The transcriptional profile of iron deficiency in patients with heart failure: Heme-sparing and reduced immune processes

Abstract

Aims: Iron deficiency (ID) is highly prevalent in patients with heart failure (HF) and associated with morbidity and poor prognosis, but pathophysiological mechanisms are unknown. We aimed to identify novel biological pathways affected by ID.

Methods and results: We studied 881 patients with HF from the BIOSTAT-CHF cohort. ID was defined as a transferrin saturation <20%. Transcriptome profiling was performed in whole blood. Identified targets were validated in a human in vitro stem cell-derived cardiomyocyte ID model utilizing deferoxamine as iron chelator. ID was identified in 554 (62.9%) patients, and 89 differentially expressed genes between ID and non-ID were identified, of which 60 were up- and 29 were downregulated. Upregulated genes were overrepresented in pathways of erythrocyte development and homeostasis. Heme biosynthetic processes were confirmed as relatively upregulated in ID, while iron-sulfur cluster assembly was downregulated. Downregulated processes further included natural killer cell and lymphocyte mediated immunity. In agreement with patient data, cardiomyocyte iron depletion significantly induced the expression of two genes (SIAH2 and CLIC4), which could be normalized upon iron supplementation. Both SIAH2 and CLIC4 are associated with increased mortality in patients with HF (hazard ratio 2.40, 95% confidence interval 1.86-3.11, p < 0.001 hazard ratio 1.78, 95% confidence interval 1.53-2.07, p < 0.001, respectively).

Conclusion: Iron deficiency is associated with the preservation of heme-related processes at the cost of iron-sulfur clusters. Immune processes are downregulated, uncovering another high energy demand system affected. SIAH2 and CLIC4 might be modifiable factors in the relation between ID and impaired prognosis.

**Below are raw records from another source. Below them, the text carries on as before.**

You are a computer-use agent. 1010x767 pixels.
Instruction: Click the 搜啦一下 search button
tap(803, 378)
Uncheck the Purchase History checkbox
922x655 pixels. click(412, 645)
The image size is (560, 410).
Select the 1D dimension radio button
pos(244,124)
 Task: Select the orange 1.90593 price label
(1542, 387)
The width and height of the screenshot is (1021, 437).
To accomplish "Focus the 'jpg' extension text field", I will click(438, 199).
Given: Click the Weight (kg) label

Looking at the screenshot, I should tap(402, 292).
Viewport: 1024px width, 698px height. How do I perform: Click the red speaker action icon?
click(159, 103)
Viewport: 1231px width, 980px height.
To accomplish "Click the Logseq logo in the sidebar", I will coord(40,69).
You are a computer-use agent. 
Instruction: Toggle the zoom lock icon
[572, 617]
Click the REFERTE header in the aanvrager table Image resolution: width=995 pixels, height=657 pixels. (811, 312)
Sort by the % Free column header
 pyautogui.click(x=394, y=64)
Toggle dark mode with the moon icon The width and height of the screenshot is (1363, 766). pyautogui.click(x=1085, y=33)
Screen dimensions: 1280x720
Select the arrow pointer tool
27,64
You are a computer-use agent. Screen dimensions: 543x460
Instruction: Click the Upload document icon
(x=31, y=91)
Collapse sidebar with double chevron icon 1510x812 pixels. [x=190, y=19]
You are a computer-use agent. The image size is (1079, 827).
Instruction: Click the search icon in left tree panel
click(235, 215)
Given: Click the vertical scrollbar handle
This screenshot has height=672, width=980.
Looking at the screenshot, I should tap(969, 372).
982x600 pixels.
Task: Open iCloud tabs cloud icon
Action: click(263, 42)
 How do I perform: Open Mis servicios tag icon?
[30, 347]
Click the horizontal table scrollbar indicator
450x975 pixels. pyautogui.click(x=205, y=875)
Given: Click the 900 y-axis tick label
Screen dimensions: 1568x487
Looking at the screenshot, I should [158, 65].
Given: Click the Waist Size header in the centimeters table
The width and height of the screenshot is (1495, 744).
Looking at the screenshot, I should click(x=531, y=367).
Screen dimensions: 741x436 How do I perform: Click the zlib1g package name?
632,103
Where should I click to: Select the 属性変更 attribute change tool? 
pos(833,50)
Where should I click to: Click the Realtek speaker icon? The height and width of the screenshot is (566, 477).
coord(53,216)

Keywords: Heart failure; Heme; Iron deficiency; Iron–sulfur; Transcriptome profiling.

Figure 1

Volcano plot showing differentially expressed genes between patients with and without iron deficiency. Each dot represents one of the 17 900 genes quantified in the whole blood microarray in 881 patients. On the x‐axis, the log2‐fold change in gene expression is depicted (positive log2‐fold change is higher biomarker expression in patients with iron deficiency; negative log2‐fold change is lower biomarker expression in patients with iron deficiency), while the y‐axis shows the magnitude of the biomarker expression difference as –log10 of the p‐value. Green dots indicate biomarkers that are not significantly different, orange dots represent biomarkers that are significantly different with a log2‐fold change between −0.4 and 0.4, purple dots represent biomarkers that are significantly different and have a log2‐fold change of ≥0.4 or ≤−0.4. Significance was tested using a logistic multivariable model adjusted for multiple testing based on the Benjamini–Hochberg method.

Figure 2

Significantly up‐ or downregulated gene expression networks in patients with iron deficiency as compared to no iron deficiency.

Figure 3

Gene set enrichment analyses for heme and iron–sulfur associated pathways. Barcode plot, each vertical line depicts a single gene, with the red lines representing genes of the heme pathway (153 genes) and the blue lines representing genes of the iron–sulfur cluster pathway (24 genes). In case a gene is located to the left (blue area) it is downregulated while it is upregulated when it appears on the rights (red area). It can be observed that blue genes (iron–sulfur cluster related) are downregulated and thus cluster mainly to the left, while the opposite is true for the red genes (heme related), which cluster to the right.

Figure 4

Gene expression in human cardiomyocytes of upregulated genes in whole blood. Gene expression levels relative to control conditions (ctrl) for iron‐deficient cardiomyocytes (iron deficient) after 4 days of exposure to deferoxamine and iron supplemented cardiomyocytes (transferrin treated) who were first subjected to 4 days of deferoxamine and subsequently treated with transferrin bound iron for 3 days. Biological replicates were 14 ctrl, 12 iron deficient and 8 transferrin treated, 2 technical replicates were performed. *p < 0.05, statistical test is the one‐way ANOVA with a post hoc Tukey's honestly significant difference test. CISD2, CDGSH iron–sulfur domain 2; CLIC2, chloride intracellular channel protein 2; CLIC4, chloride intracellular channel protein 4; CTNNAL1, alpha‐catulin; SIAH2, E3 ubiquitin‐protein ligase siah2; SLC22A4, solute carrier family 22; TMOD1, tropomodulin 1.